Ahead of August’s 70th anniversaries of the U.S. atomic bombings of Hiroshima and Nagasaki, some experts are calling on Japan to play a greater role in the effort toward global nuclear disarmament.Did you just die laughing? Sorry, friend, I should have warned you. Did I mention the experts cited, all two of them, are American establishment members? OK, now you're really dead and I'm sorrier.
The Japanese government could be more supportive of reductions (of nuclear arms) than it is,” said Joseph Cirincione, president of the Ploughshares Fund, a U.S. group aiming to create a nuclear-free world.Obama has an agenda of nuclear disarmament. But he needs help. He also has a drinking problem. And it's up to the family of Jesse, who he killed when driving drunk, to make sure he doesn't do it again.
Cirincione, also a member of U.S. Secretary of State John Kerry’s International Security Advisory Board, said U.S. government officials often stress that President Barack Obama needs support from U.S. allies in pushing his agenda of nuclear disarmament.

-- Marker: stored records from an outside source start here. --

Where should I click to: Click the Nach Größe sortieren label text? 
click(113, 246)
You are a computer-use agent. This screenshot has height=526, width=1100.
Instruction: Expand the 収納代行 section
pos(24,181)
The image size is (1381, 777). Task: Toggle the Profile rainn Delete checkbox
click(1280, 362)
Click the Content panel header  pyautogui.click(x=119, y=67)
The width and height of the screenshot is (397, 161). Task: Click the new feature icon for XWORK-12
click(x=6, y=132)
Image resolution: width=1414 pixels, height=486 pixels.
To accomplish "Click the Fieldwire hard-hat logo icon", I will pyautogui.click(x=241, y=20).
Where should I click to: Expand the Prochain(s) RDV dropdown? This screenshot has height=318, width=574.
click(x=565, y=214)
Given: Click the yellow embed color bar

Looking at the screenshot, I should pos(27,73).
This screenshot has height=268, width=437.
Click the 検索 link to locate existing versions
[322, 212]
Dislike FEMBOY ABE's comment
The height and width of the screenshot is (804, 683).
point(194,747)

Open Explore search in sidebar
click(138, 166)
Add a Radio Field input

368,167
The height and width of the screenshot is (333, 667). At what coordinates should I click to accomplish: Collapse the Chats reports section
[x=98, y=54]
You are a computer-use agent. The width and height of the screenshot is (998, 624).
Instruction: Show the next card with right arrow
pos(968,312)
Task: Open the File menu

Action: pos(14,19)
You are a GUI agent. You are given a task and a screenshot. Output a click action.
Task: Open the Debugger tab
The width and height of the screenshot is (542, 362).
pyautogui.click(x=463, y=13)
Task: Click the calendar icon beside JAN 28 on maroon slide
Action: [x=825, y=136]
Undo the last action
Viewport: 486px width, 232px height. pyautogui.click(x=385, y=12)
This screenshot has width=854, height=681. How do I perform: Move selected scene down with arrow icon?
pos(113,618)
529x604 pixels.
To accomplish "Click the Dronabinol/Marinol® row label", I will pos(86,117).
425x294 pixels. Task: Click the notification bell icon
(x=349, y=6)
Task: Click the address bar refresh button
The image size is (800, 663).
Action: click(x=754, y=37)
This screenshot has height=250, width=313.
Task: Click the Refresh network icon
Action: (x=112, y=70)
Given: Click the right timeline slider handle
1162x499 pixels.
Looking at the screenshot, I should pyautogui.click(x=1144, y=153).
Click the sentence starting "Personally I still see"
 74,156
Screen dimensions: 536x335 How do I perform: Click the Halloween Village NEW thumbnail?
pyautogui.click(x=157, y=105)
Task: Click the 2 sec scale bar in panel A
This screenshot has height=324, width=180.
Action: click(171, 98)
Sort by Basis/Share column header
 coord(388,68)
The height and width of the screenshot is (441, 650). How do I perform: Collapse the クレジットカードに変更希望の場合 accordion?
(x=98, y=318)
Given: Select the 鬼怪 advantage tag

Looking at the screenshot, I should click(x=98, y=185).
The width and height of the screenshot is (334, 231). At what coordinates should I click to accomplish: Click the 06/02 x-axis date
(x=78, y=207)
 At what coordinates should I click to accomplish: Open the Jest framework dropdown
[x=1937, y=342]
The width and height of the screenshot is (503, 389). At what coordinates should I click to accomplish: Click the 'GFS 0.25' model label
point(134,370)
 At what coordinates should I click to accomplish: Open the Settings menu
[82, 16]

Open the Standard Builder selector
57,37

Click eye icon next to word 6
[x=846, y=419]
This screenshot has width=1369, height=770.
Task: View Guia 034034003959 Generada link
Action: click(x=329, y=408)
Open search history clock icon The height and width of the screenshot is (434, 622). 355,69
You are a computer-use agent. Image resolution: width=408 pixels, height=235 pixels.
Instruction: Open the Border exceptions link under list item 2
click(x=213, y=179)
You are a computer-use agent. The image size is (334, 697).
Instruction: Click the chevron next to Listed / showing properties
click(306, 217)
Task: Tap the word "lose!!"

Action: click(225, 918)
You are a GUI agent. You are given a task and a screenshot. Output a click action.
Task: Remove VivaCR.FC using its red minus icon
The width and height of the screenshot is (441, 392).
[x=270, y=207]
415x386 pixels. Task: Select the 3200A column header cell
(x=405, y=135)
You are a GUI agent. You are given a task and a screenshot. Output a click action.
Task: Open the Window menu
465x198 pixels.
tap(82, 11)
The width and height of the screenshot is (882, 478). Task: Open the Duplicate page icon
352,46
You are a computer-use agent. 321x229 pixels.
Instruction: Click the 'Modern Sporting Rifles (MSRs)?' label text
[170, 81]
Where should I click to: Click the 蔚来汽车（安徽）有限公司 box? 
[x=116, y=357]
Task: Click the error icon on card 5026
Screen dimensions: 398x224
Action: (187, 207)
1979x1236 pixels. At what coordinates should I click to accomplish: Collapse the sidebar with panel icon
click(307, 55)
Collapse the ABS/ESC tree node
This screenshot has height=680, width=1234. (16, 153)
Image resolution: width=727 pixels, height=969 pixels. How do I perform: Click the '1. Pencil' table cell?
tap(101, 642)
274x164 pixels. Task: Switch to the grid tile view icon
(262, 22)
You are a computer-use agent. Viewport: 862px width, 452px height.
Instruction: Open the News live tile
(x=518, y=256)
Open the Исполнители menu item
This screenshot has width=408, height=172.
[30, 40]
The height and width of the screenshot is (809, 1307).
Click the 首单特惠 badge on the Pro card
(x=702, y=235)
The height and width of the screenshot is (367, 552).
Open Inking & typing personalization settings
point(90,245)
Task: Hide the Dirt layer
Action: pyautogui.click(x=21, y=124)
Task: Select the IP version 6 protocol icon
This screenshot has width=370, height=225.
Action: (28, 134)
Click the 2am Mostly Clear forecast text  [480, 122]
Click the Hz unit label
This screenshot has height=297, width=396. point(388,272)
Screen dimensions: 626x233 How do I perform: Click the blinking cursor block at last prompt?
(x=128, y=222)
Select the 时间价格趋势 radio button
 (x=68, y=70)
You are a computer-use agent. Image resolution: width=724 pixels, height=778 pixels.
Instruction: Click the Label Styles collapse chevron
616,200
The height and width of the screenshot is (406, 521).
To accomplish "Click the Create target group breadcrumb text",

Daryl Kimball, executive director at the Arms Control Association, a U.S. think tank, said that Japan and other U.S. allies “should be more vocal” about encouraging the U.S. and Russia to promote nuclear disarmament.Let me amend what I said back there. Obama thinks there's a chance he might get in a drunk street race with a rival and he needs Jesse's family to keep it from happening.
Even acknowledging that Japanese politicians, acting of course on bullshit political motives, could, in a reasonable hypothetical, play some role in reducing the risk of nuclear war between the U.S. and whoever, that this is meant as a serious article is why the apes above are so OMG. Cirincione and Kimball are highly visible, serious, respected people who had all the time they needed to craft their statements. They didn't see the need to lead into it with "This is awkward and embarrassing, absurd really, and of course the fact that we pose an existential threat to humanity is actually our responsibility, 100%, but if you could just help a little we might have a better chance, and of course what happened in 1945 was criminal, we're in the process of changing the textbooks to reflect that..." No, they just said, if I might paraphrase: "Japan [the only country ever to be victimized by nuclear attack, a country that doesn't have a nuclear weapons program but which has in the past few years been in the process of beefing up its regular military capabilities while reinterpreting article 9 of it's Constitution (the peace article) to read 'no war except when desired' with significant U.S. (Obama!) encouragement] should be doing more to get [the most prolifically violent group of humans on the planet,] us [, the only country to have used nuclear weapons on humans (them, as it happens)] to give up our nuclear weapons."